I guess there’s no easy way to say this. About 24h ago we suffered an engine problem, more specifically a broken gearbox. Although the crew tried very hard, this is something that couldn’t be fixed on the spot. Very bad luck. We turned around and are sailing back towards Ushuaia. We’re all safe and sound and the weather conditions are fine. The spare parts needed for repairs won’t arrive soon though, so it will be the end of this year’s attempt for our expedition.
I feel incredibly sorry, particularly for our chief scientist and skipper who both worked extremely hard and invested so much to make this happen. Everybody is very sad of course, but we have not given up the dream. If the odds are not with us now, maybe they are another time – we’re already thinking about next year for a new attempt…
Time is a relative thing. We left Belgium only 4 days ago – feels much longer with all that happened. Now, it accelerates again, throttle down and off: last dinner, shower, night, and right now breakfast on land. We got a security briefing yesterday already. Departure within the next hour. Approx. 8h until Cape Horn and then enter the Drake Passage. Drake lake or Drake shake? Either way, here we go!
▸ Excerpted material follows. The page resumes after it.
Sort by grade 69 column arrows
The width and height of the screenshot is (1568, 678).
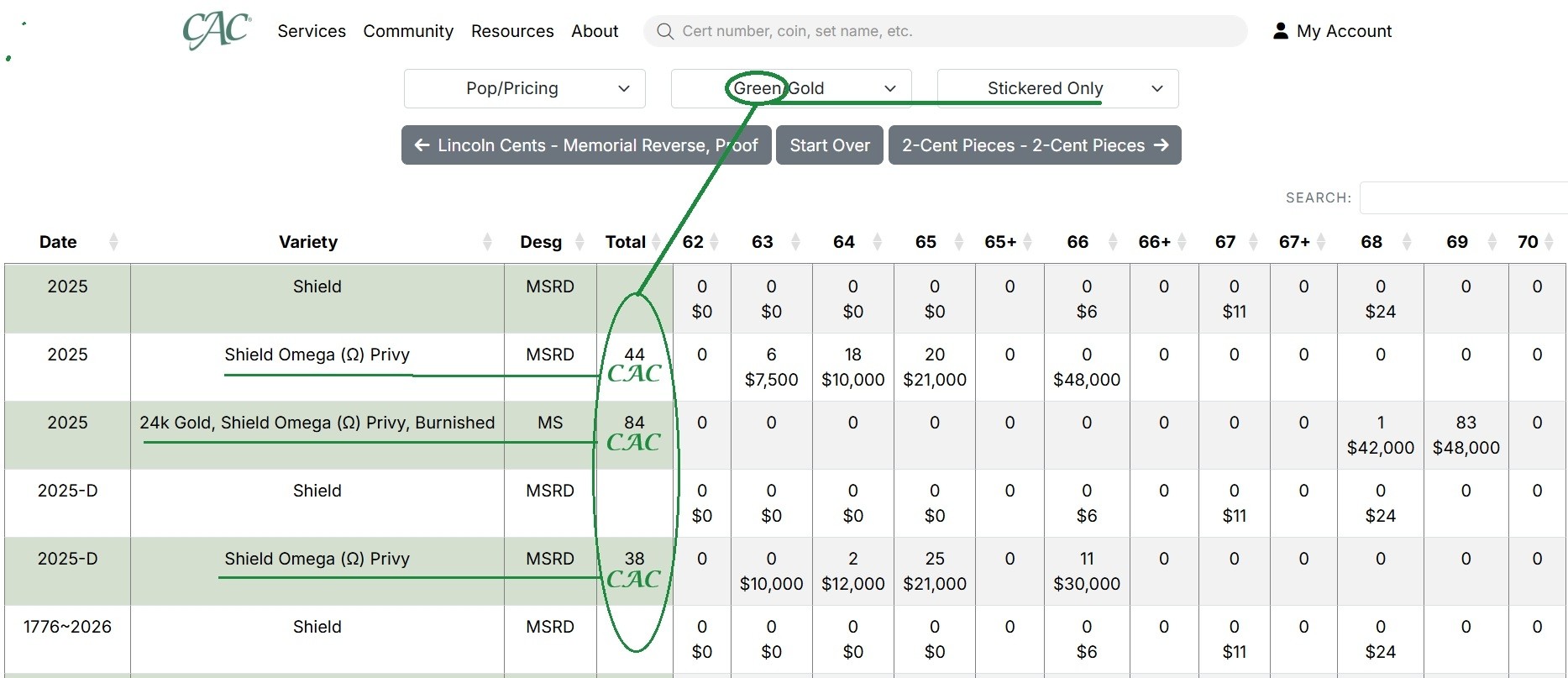pyautogui.click(x=1492, y=242)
After two days of traveling we have finally arrived in Ushuaia. Ben (our skipper) picked us up from the airport. Even though we were tired and exhausted, we went directly to the harbour and had a first look at the Australis, the ship we are going to call home for the next few weeks. Stowing away all our equipment and luggage was another challenge, however now is everything is packed and ready. Customs clearence tomorrow … planned departure on Sunday the 25th!!
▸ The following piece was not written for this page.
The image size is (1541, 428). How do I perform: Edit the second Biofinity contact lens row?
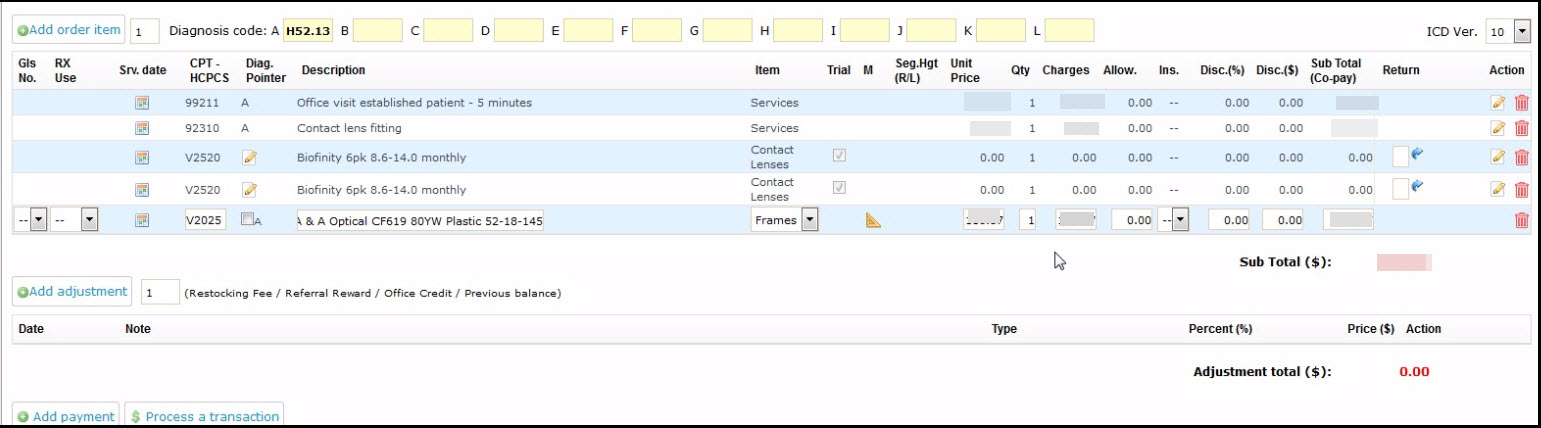pyautogui.click(x=1497, y=189)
Getting up at 4.30 to take our last flight. Buenos Aires to Ushuaia. Our whole team is exited to finally see the Australis on which we’ll be living and working for the next month. But first, getting all our luggage back to airport.
We arrived safely in Buenos Aires. After 14h of flight, the warmth and humidity of northern Argentina is giving us a brief respite before it is getting colder again. Having one day to our next flight (to Ushuaia), we are using the time to explore the city, having brief science meetings for some of us (Charlène) and generally stacking up on sun and warmth.
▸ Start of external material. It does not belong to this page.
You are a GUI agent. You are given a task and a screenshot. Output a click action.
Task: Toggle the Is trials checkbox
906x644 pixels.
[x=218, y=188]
Some gear is already in Ushuaia, the remaining stuff is now ready for our flight from Paris. We checked it in already at the train station in Brussels. That was a good call – we did have a lot of extra bags and weight, especially due to all the diving equipment. My little bag has now a heavy lead belt on top. Hope nothing gets crushed… Next stop Buenos Aires!
The countdown’s ticking very fast… only two days until departure in Brussels. In the meantime our scientific equipment has already arrived and was taken aboard. Hooray! Sending oftentimes valuable, sometimes unique (think ROV, special diving & fishing devices, …) gear half way round the world and back can be challenging, to say the least. A lot of administration and paperwork (and patience) is needed to get everything on track. Luckily our chief has been very persistent and eventually managed to master the bureaucracy jungle attached to the task. So, now it’s there and we have some graphic proof, which is great… but, hey, wait what is that?! What happened to our box (very solid and sturdy aluminum box that is)?
Things rarely go as planned with end of the world exploration. And so our first surprise is an equipment box already punched in before it even got on board. We’re still lucky though. Nothing absolutely crucial seems to be in that box and also while the box itself has definitely changed shape, the content seems largely intact. Phew. Back in Europe our next immediate challenge is to not overload our bags and get everything checked in.
With only 4 days to departure for Argentina and just a week for the planned departure from Ushuaia, things are getting serious. For most greater endeavours I undertake, I tend to start dreaming about it in advance. Same for this expedition; at least for that matter. My dream, as most dreams go, was a bit incoherent, but I do clearly remember being on a sailing ship, which unsurprisingly resembled the ‘Australis’ quite a bit. I was sitting on deck just before the mast and tried to keep my mind off these insanely high waves, which towered over our ship like mountains. In my dream I wasn’t particularity worried … but neither was I particularly calm.
So naturally, as I woke up, the first thing was to check the weather forecast for the Drake: for the next 3 days winds between 9 to 17 m/s, waves between 3 and 7 meters and temperatures around 4°C. Hopefully we will be lucky with the weather and we can proceed with our planned departure from Ushuaia to the Antarctic Peninsula on the 24th.
The duffel bags are (nearly) packed and ready, waiting at the entry of my flat for departure. Last minute preparations are still to be completed. The lion’s share of our (scientific) equipment has already been shipped months ago and is waiting for us in Ushuaia. However, there are always some last purchases to be made. Five days until departure: we will meet at the train station Brussel Zuid (Midi) and together take the train to Charles de Gaulle, Paris. From there we will board the plane to Buenos Aires. Ready for our low-emission expedition to the Antarctic Peninsula!